A flamingo feather floating on a lake.
Skinny flamingo legs - and necks - fascinate me.
"Excuse me, has you seens my mommy?"
All those scarlet things on the tree are not flowers; they are birds. So pretty! (The birds that is, not my photography.)
Then we made our way to the penguin enclosure. Next to pandas, I love penguins the most, especially these king penguins. I was going to say they looked regal, but on second thoughts, I think they look more snobbish than regal. They remind me of a maitre'd in an expensive French restaurant turning up his nose at me when I decline to order wine. (What? I don't like wine, can?)
I am not sure why, but I found this scene - of three extremely stuffy-looking penguins and one in the middle lying down like a drunk - very funny. Slum penguin.
That one lying on its stomach - that is what I always feel like doing after lunch at work.
These penguins were totally motionless.
This is a photo of the same scene taken much later. The penguins haven't moved, not the one on the left with its
I think I can be a penguin too. I have the ability to lie in bed and stare at the ceiling for hours.

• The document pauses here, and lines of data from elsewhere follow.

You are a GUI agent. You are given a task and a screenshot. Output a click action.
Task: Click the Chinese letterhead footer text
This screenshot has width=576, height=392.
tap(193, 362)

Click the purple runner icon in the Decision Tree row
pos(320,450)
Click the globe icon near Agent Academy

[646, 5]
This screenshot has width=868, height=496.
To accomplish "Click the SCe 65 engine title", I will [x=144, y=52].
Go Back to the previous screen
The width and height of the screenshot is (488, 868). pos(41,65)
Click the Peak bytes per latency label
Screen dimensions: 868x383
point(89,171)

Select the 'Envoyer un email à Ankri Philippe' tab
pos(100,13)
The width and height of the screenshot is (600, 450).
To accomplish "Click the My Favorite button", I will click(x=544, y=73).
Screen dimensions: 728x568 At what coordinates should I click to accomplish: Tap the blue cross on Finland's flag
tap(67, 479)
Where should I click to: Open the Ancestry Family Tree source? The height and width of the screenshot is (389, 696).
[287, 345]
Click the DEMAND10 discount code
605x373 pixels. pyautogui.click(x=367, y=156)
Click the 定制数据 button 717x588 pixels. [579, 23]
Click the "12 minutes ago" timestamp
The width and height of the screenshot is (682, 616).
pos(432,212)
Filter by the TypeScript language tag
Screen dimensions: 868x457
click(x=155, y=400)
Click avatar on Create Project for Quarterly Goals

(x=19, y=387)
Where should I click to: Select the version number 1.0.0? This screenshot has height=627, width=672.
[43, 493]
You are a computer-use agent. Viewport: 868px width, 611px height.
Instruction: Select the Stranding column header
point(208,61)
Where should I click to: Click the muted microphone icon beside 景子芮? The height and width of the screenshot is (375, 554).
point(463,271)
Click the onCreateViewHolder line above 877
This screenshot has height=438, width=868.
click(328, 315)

This grouchy penguin (name: Pinky) was let out for a meet-and-greet session. Here, it is poised to bite the Resident Bureaucrat. A split second after this photo was taken, it had the Resident Bureaucrat's finger in its beak. (Pinky the Penguin also pecked me minutes before. I guess we could take this to mean it didn't like us.)
After it failed in its attempt to peck us to death, Pinky the Penguin tried to make a quick getaway.
For something with legs as short as that, it moved surprisingly fast. It also pooped twice on the floor while rapidly waddling off. (Although pooping is putting it mildly. It was more like shooting liquid projectile, with the appropriate accompanying sound effects. The Resident Bureaucrat said it was a good thing I wasn't behind the penguin at that moment. But I pointed out that anyone who got that close to a penguin's behind deserved to get squirted on.)
"Do you think that imbecile with the camera will go away and leave us alone, Dodsworth?"
"We can only hope, old chap, we can only hope."
"Now who's a handsome chap?"
"I'm flying! I'm flying!"
"Okay, now it's my turn to be the pilot."
"My word, Dodsworth, she's still looking at us."
"I am afeared she's never going to go away, old chap."
"Oooooooooops! Dem rocks are slippery!"